DO THIS
Turn the entries below into a numbered list, one line per item, skipping any blank lines. Leave the pictures out of your answer.

TASK INPUTS

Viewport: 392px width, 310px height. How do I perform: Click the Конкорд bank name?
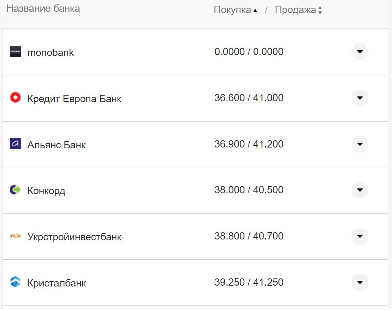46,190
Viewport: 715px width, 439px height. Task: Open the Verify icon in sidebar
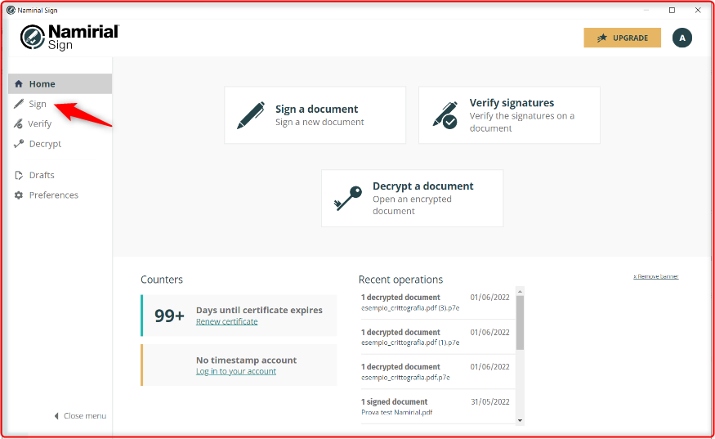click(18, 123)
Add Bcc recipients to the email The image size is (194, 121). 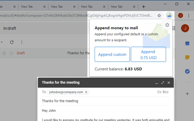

EXERCISE RESULT
1. Viewport: 392px width, 310px height. How do I perform: Click the Конкорд bank name?
2. 46,190
3. Viewport: 715px width, 439px height. Task: Open the Verify icon in sidebar
4. click(18, 123)
5. Add Bcc recipients to the email The image size is (194, 121). 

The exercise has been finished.